Exercise prompt =
Copy all records verbatim, images excluded.

Collected data:
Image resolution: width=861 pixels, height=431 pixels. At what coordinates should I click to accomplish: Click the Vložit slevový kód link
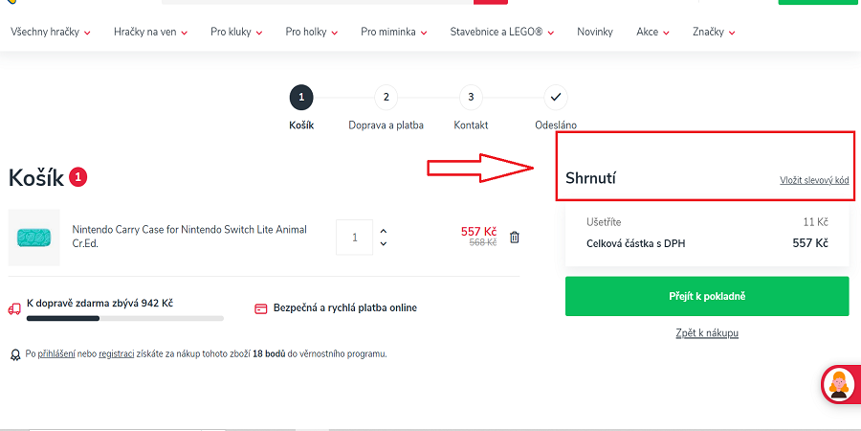(x=814, y=180)
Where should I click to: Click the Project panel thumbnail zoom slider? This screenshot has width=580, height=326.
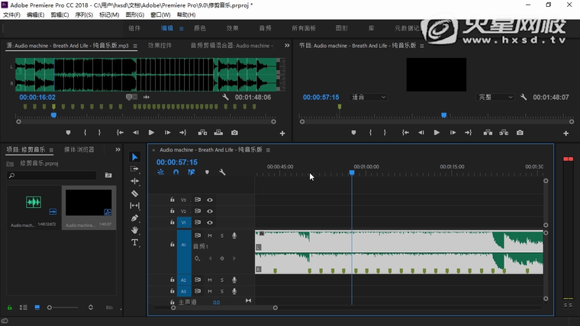click(x=50, y=307)
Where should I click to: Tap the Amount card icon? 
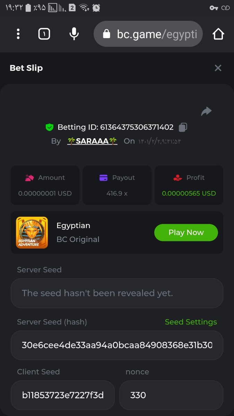pyautogui.click(x=29, y=178)
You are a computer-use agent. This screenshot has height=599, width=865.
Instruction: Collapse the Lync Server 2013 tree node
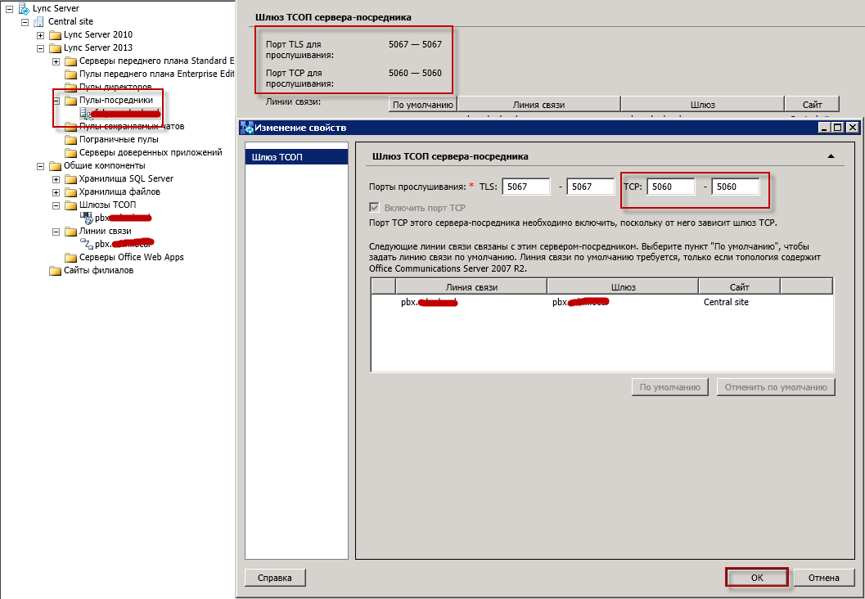coord(41,47)
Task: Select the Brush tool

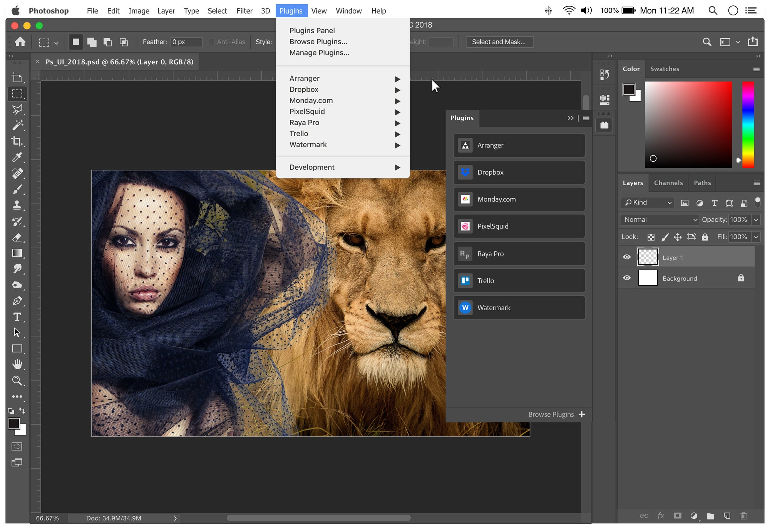Action: click(16, 189)
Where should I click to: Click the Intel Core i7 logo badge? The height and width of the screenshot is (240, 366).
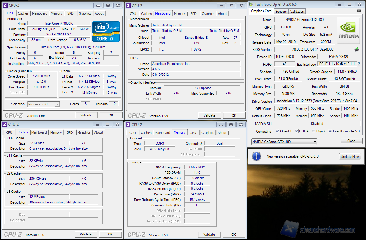106,32
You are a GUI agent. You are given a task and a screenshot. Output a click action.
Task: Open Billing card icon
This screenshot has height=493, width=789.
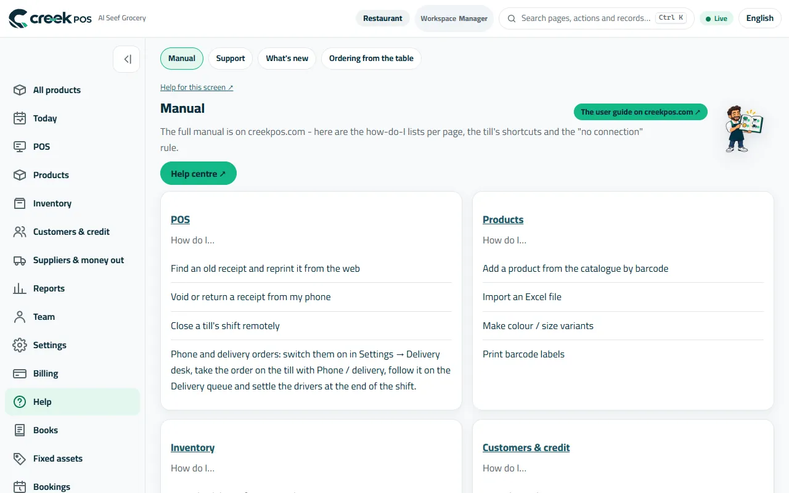(x=20, y=373)
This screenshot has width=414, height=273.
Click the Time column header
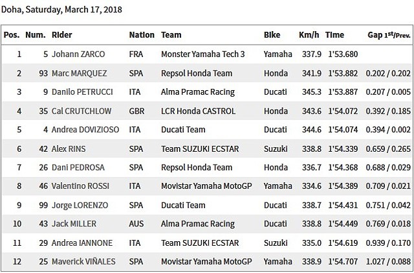tap(334, 34)
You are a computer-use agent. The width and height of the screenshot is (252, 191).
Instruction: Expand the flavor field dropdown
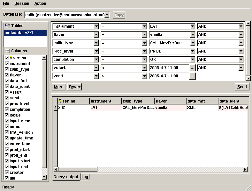click(96, 35)
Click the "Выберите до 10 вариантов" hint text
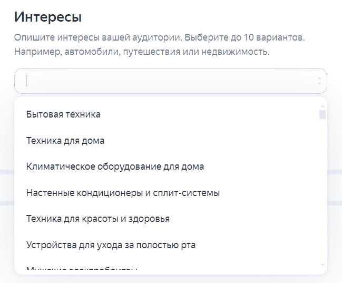This screenshot has width=342, height=283. (245, 37)
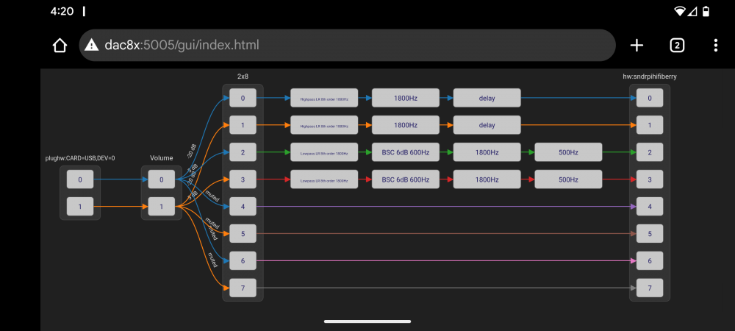Click the 1800Hz filter after channel 0 highpass
The image size is (735, 331).
click(406, 98)
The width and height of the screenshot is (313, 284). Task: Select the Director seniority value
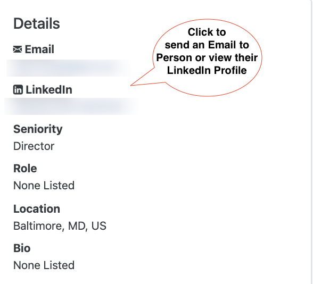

Task answer =
Image resolution: width=861 pixels, height=431 pixels. At what coordinates should I click to accomplish: Click the Vložit slevový kód link
(x=814, y=180)
Where should I click to: Click the Project panel thumbnail zoom slider? This screenshot has width=580, height=326.
click(x=50, y=307)
Where should I click to: Tap the Amount card icon? 
pyautogui.click(x=29, y=178)
You are a computer-use agent. This screenshot has height=599, width=865.
Instruction: Collapse the Lync Server 2013 tree node
coord(41,47)
Task: Select the Brush tool

Action: click(16, 189)
Where should I click to: Click the Intel Core i7 logo badge? The height and width of the screenshot is (240, 366).
106,32
You are a GUI agent. You are given a task and a screenshot. Output a click action.
Task: Open Billing card icon
This screenshot has height=493, width=789.
(x=20, y=373)
This screenshot has width=414, height=273.
Click the Time column header
tap(334, 34)
You are a computer-use agent. The width and height of the screenshot is (252, 191).
Instruction: Expand the flavor field dropdown
click(96, 35)
Click the "Выберите до 10 вариантов" hint text
This screenshot has width=342, height=283. (245, 37)
Click the 1800Hz filter after channel 0 highpass
The image size is (735, 331).
click(406, 98)
The width and height of the screenshot is (313, 284). Task: Select the Director seniority value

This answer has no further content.